You may have heard of the four C's, well, we found six! Here's how to make sure you're spending wisely.
Cut refers to the angles the diamond cutter extracts in transforming a rough diamond into a polished jewel, as well as how much light is reflected from the diamond. The higher the rating, the more light is reflected from the stone. A well-cut diamond shines more intensely than a poorly cut one. A master diamond cutter will have the experience and skill to bring out the fire in any given diamond. Cuts can make a smaller diamond appear larger and more sparkly.
Color measures how little color the diamond has. Generally, the less color and more "white" a diamond is, the better. The rating system works on a range from D (absolutely colorless) to J (color slightly detectable to the naked eye) to Z (colored). Warmer white stones with a hint of yellow look great set in yellow gold and frosty whites dazzle in white gold and platinum. There are also extremely rare, naturally occurring colored diamonds in shades of blue, yellow, orange, green, pink and, the rarest of all, red.
Clarity measures how many "inclusions" a stone has. Inclusions are nicks, cracks, fractures and feathers that occur naturally when a diamond is formed and make up the diamond's unique handprint. To see the inclusions, jewelers and gemologists use a magnifying loupe and rate imperfections on a scale with the highest rating as FL (for "flawless", which is extremely rare) all the way to I1, I2 and I3 (I = imperfect, so I3 is the most flawed).
Carat is the weight of the diamond, not size. The more carats in a single diamond, the more money it costs. If you choose a ring that has one larger stone and another that has two smaller stones of the same carat weight as the single stone ring, the ring with more stones will be less costly.
Certification ensures that your diamonds are authentic and provides you with a reliable safeguard of your diamond's uniqueness. They are generated by independent gem labs that evaluate each diamond and offer a grading report—an objective detailed analysis of an individual diamond. The certification does not appraise the diamonds monetary value, but it does certify the dimensions, rates the 4 C's, indicates flaws, brilliance, inclusions, etc. Certification takes two to four weeks and costs upward of $75 for the first carat and increases incrementally. The most respected and reliable labs include the Gemological Institute of America (GIA), the American Gem Society Laboratories (AGSL) and International Gemological Institute.

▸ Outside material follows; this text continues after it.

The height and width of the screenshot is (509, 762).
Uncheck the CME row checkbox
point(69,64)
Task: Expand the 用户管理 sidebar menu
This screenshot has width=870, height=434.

Conflict Diamonds (the unofficial 6th C), also known as "blood diamonds," are stones that have been illegally obtained and sold to fund bloody political conflicts, mostly in Africa. In 2002, an international coalition of governments, non-governmental agencies and the diamond industry banded together to develop the Kimberley Process Certification System, a UN-based process to eliminate the trade of conflict diamonds. Today 99 percent of diamonds are from conflict-free sources.